Oczywiście od postępu nie uciekniemy. Warto jednak naszym dzieciom dać solidne podstawy zanim „wpadną” na głęboką wodę współczesnej technologii i wkroczą do „globalnej wioski”. Aby mądrze, świadomie i z pożytkiem dla siebie korzystały z „cudów” współczesnego świata powinny najpierw wiedzieć, kim są, znać dzieje i tradycje swej „małej ojczyzny”, jej piękne, ale i trudne karty. Taka wiedza kształtuje osobowości mądre, świadome swej wartości, a zarazem tolerancyjne.

Paulina Białkowska w swojej pracy trafia do tych właśnie najmłodszych, którzy może wejście we współczesny świat, z całym jego „dobrodziejstwem” mają dopiero przed sobą. Ze strony tytułowej dowiadujemy się, że książka powstała jako magisterska praca dyplomowa na Uniwersytecie Artystycznym w Poznaniu. Miło byłoby, gdyby poziom większej części prac magisterskich był tak wysoki jak pracy Pani Białkowskiej.
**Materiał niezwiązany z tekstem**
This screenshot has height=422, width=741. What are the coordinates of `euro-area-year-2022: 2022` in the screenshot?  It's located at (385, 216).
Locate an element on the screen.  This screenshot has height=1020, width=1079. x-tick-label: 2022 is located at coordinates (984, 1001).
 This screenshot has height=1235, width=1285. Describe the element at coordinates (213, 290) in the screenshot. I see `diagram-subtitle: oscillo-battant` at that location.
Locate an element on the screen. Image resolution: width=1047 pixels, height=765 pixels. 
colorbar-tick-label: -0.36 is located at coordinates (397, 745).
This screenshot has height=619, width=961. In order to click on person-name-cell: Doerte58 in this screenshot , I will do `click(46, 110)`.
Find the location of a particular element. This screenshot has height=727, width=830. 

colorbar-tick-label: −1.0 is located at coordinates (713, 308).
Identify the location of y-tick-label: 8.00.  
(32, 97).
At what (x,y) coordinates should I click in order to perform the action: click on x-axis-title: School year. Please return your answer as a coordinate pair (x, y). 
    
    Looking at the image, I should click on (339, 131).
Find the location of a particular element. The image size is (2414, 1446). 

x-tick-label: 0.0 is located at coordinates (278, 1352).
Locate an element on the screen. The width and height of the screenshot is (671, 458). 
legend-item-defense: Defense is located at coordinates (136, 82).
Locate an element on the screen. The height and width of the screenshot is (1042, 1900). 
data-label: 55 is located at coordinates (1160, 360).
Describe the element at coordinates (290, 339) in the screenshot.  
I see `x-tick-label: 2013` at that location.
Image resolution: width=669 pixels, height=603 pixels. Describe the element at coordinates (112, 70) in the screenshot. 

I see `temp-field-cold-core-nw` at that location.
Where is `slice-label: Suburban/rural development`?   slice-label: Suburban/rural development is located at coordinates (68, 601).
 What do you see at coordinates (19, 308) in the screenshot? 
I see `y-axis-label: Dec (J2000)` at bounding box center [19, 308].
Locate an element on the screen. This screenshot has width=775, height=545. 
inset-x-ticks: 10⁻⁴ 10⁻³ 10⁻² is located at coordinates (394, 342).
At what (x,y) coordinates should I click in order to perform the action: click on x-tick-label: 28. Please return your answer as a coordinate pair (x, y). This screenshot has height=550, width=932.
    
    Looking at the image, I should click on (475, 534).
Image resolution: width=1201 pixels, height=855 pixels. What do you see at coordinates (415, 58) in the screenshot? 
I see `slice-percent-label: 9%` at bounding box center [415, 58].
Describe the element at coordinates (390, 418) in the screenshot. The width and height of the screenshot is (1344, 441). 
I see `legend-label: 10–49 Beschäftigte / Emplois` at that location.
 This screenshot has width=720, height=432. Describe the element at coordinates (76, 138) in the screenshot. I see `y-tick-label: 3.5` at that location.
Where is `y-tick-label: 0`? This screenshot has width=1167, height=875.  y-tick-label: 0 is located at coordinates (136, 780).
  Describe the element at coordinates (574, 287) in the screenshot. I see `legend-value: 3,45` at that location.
Na kilkunastu stronach książki (choć zaznaczmy, że niektóre z nich są rozkładane) otrzymujemy barwny obraz świata Łemków. Każda ze stron to w istocie sympatyczna ilustracja z opisem. Widzimy tu kolejno: rozłożoną wzdłuż rzeki łemkowską wieś, łemkowską chatę (z zewnątrz i wewnątrz), zespół cygański i wiejską karczmę żydowską (te dwie nacje tak silnie wszak zapisały się w krajobrazie kulturowym naszego regionu), łemkowskie stroje, zawody, cerkiew (tak jak chyżę – z zewnątrz i wewnątrz), dramatyczne wydarzenia Akcji „Wisła”, wreszcie sylwetki malarzy łemkowskiego pochodzenia. Cała książka pisana jest w dwóch językach – po polsku i po łemkowsku (rusińsku), oczywiście cyrylicą.

Książka Pauliny Białkowskiej opowiada historię trudną dla najmłodszych, gdyż mówi o świecie, którego dziś już zupełnie nie ma. Równocześnie jest to przecież świat tak ważny w dziejach naszego kraju i regionu, że nie możemy dopuścić, by został zapomniany. Właśnie zaś, dzięki takim pracom jak „Łemkowska książeczka” i takim ludziom, jak jej autorka możemy wierzyć w to, że wspaniałe, różnorodne karty naszej wspólnej wielokulturowej historii nie przeminą, ale zostaną na zawsze zapamiętane. Wielkie uznanie dla Pani Pauliny.

Paulina Białkowska, „Łemkowska książeczka”, Wydawnictwo Lemkoland 2017.